==== Task data
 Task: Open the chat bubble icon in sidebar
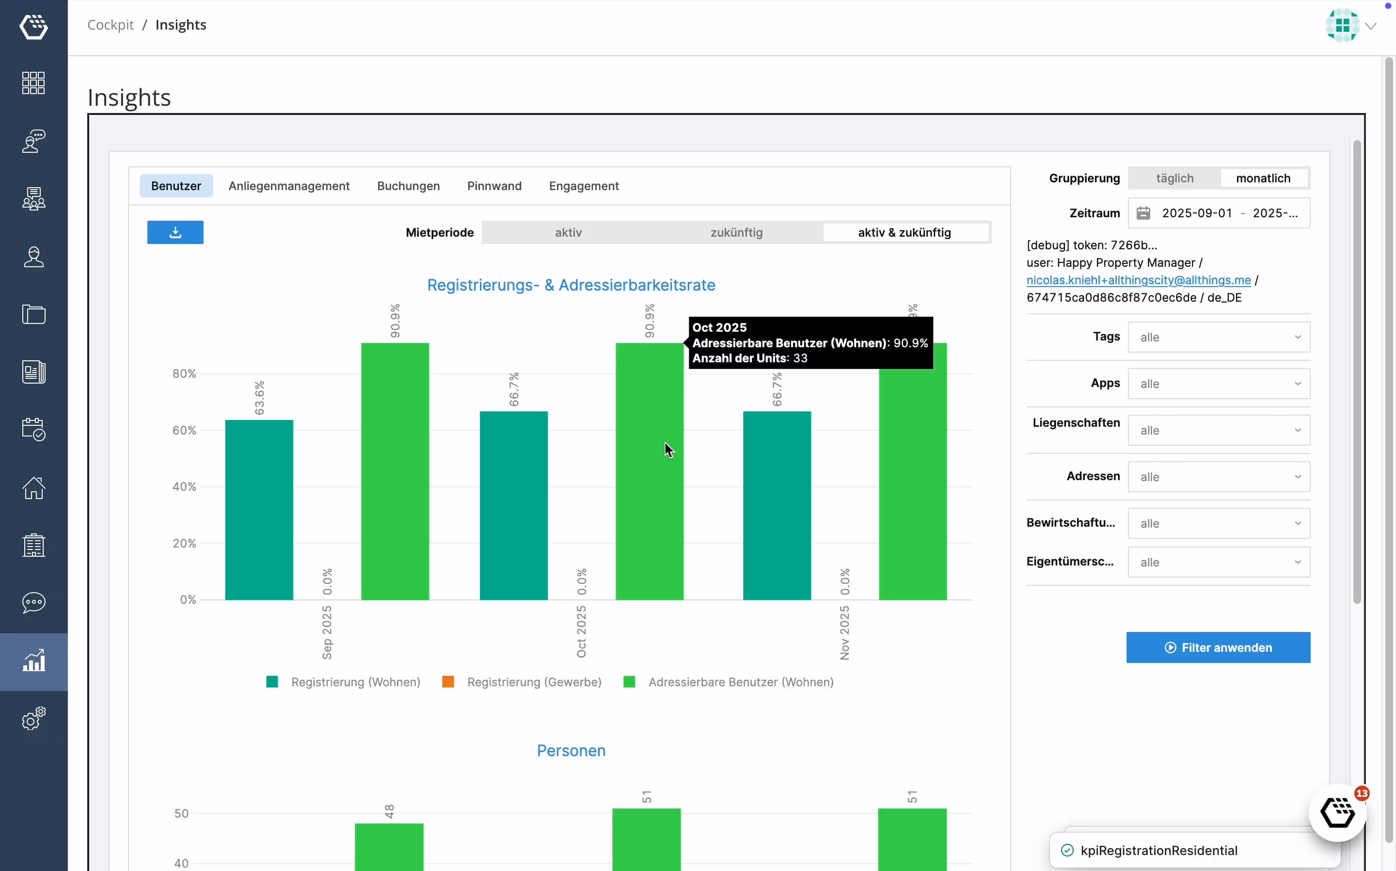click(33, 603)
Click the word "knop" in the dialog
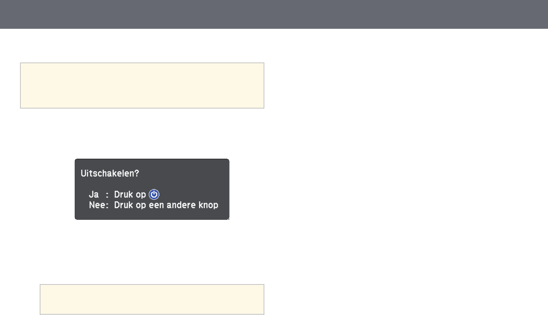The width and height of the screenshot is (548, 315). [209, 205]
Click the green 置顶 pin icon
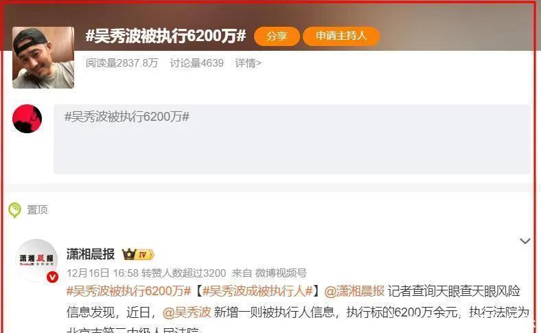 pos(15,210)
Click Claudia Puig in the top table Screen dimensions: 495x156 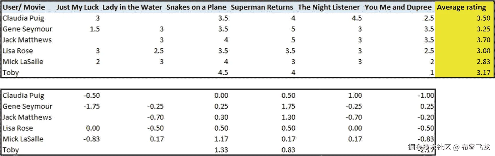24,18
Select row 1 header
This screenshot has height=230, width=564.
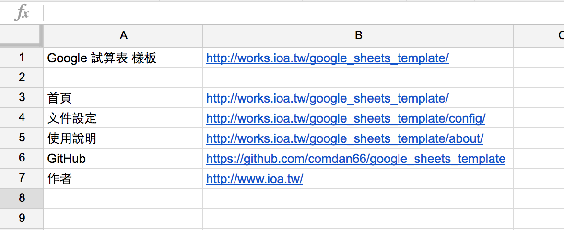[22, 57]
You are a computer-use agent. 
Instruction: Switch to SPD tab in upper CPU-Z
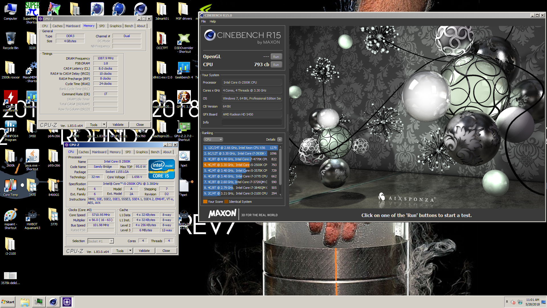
========
Turn the rows from the line containing "You are a computer-use agent." through the end of the rows into a numbered list, with blank lines skipped and the pictures left out.

1. You are a computer-use agent. 
2. Instruction: Switch to SPD tab in upper CPU-Z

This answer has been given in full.